SUPPLIED PASSAGE =>
I've surprised myself...A good friend taught me how to use my lawn mower and weed wacker (although, my dad does a MUCH better job of my lawn...THANK YOU DAD!!!!) I put together a spin bike all by myself...and done so many little 'odd' jobs around the house, that Colin just always took care of...i've put together those annoying toys that Daddy's can just figure out way quicker...i've used my fair share of duct tape, it's kinda my go-to for anything broken! lol! I've come to a place where i'm finally feeling confident that me and the kids can do this...we know our little unit has taken a hit, and we are not whole as God created family to be...but we are so full of love and life and we can smile and laugh and just enjoy each other!
Because, i have to admit, sometimes having the boys was more of a painful reminder of the fact that Colin was not here...each day i would stare in their beautiful faces but my heart would see their Daddy whom i missed so very much...it was so very hard to keep going...BUT there is healing...and i really feel like my sweet Corban, the one we knew before Colin left us, that he's coming back to us, and sweet little Keegan is just so full of love, and now i'm in a beautiful place to fully enjoy them and feel the blessing of having bits and pieces of their Daddy in them...the hurt is lessening and my heart is so thankful to have them as two little gifts!
Although this day is impossible because if i could do anything to rewind the last two years and have my husband back, to have one more hug, one more kiss, smile, laugh.."i love you"...even one more arguement...just to have his presence in our home again...to watch one more Oiler's Game together...cuddle on the couch...BUT i don't, so i'm going to choose to move forward and trust there is beauty rising from our ashes of this trauma in our life...I'm not afraid to face my future head on.. God is still guiding opening doors and closing others...Only one day at a time...just remembering to breath on those days that are a struggle, enjoying the laughter of those easier days! God is GOOD! I have SO much to be thankful for, and SO many blessings!
Happy 1st Heavenly Birthday my sweetness! I pray your celebration will be unforgettable! We all love you down here! We miss you SO much! WE miss you SO SO SO much!

DATA EXCERPTS =>
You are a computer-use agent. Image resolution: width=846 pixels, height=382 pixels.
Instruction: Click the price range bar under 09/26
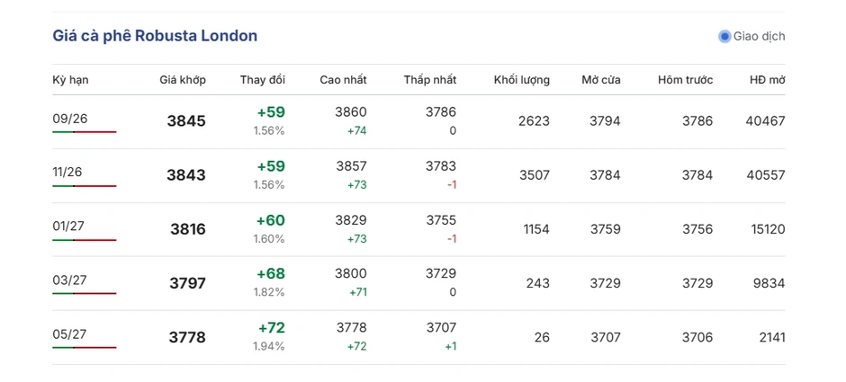coord(85,131)
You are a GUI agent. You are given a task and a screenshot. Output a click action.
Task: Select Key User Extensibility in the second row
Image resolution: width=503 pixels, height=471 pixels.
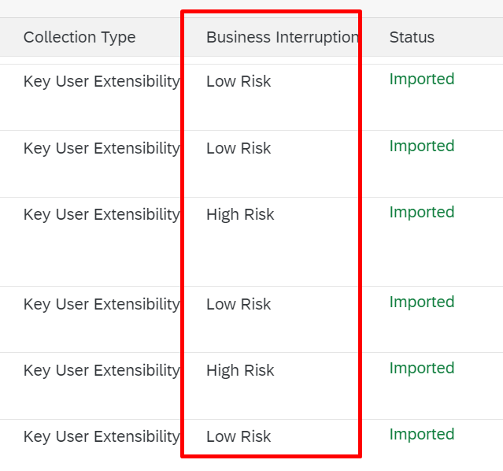[102, 149]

REQUIREMENTS =>
1. Transcribe the part of the blog post about healing after loss that opens with the words containing "Happy 1st Heavenly" and closes with "SO SO much!".
2. Write the next part of the blog post about healing after loss, picking up after its final sentence.

ANSWERS BELOW =>
1.
Happy 1st Heavenly Birthday my sweetness! I pray your celebration will be unforgettable! We all love you down here! We miss you SO much! WE miss you SO SO SO much!

2.
The weird warp of time is just throwing me for a loop, how so many memories can be so vividly clear but how in the same breath it's been an eternity of time since we said good-bye...i can't figure it out, or make sense of it...i guess i don't have to..i will feel what i feel and relive those precious moments and be SO thankful for so many memories!

ps. Thank you to those of you who have stuck with me on this "other side" of my journey...it means the world to me that you would still want to check in and read up on how me and the boys are doing...for listening when i need to get those thoughts out! To all our friends and family who are also grieving this day as well...you're in my thoughts and prayers...hang in there, and if any of you need to talk...you know i'm ALWAYS here to listen!!!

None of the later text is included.